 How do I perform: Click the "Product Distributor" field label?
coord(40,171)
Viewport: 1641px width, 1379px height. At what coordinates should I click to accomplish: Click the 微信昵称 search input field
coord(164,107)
* * *
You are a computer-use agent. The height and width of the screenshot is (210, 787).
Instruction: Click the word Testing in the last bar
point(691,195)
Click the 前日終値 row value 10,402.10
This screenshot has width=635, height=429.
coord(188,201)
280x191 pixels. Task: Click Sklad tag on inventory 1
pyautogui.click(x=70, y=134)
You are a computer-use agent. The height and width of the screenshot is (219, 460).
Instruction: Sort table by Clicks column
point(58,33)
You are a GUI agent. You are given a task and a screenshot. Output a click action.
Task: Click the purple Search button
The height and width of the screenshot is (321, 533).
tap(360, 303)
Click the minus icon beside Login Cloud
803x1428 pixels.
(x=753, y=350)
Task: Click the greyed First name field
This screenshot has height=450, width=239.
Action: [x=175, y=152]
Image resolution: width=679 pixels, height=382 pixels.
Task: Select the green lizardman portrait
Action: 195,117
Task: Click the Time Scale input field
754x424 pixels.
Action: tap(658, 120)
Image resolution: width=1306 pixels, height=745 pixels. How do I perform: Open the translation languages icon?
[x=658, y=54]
...
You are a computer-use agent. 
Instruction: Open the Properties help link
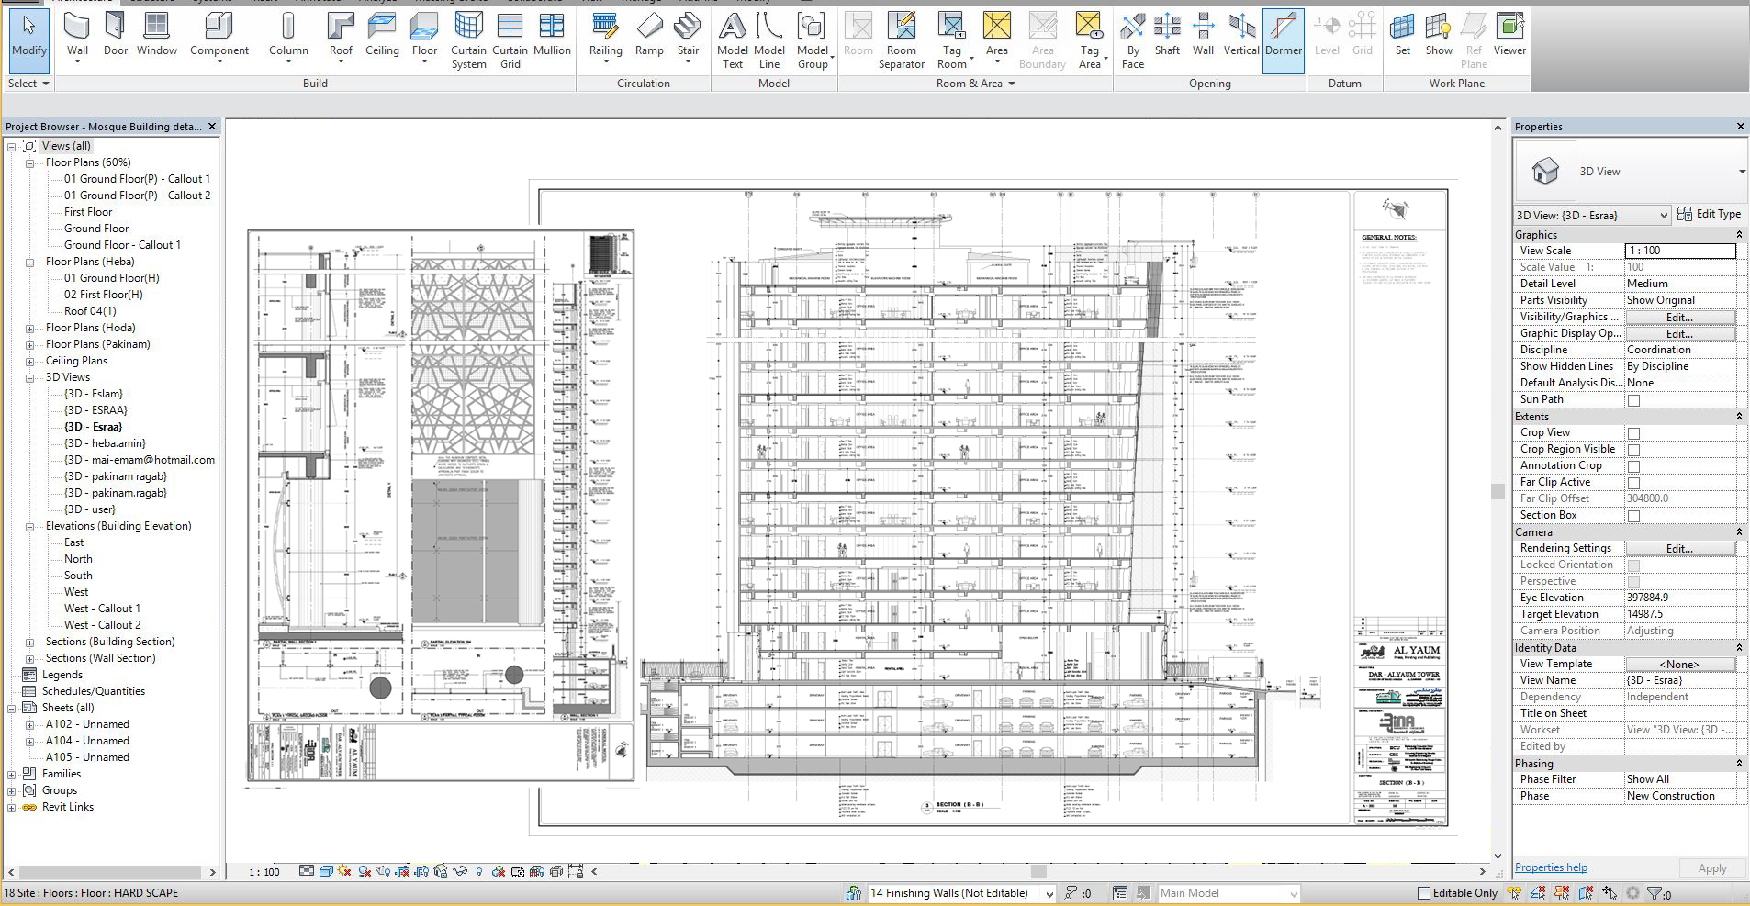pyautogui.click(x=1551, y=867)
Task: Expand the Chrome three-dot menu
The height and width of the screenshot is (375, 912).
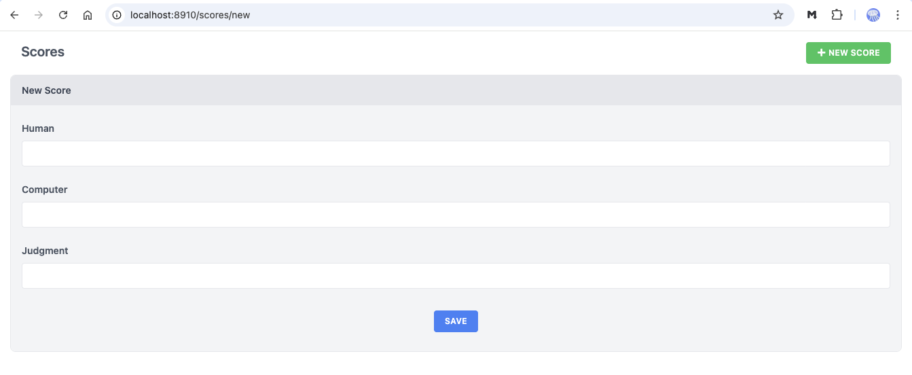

# [Written problem]
Could you lay out the records above as a numbered list, beginning at the line that contains "How do I perform: Click" and stopping after the line that contains "coord(164,107)", leaving out any blank lines?

# [Answer in full]
1.  How do I perform: Click the "Product Distributor" field label?
2. coord(40,171)
3. Viewport: 1641px width, 1379px height. At what coordinates should I click to accomplish: Click the 微信昵称 search input field
4. coord(164,107)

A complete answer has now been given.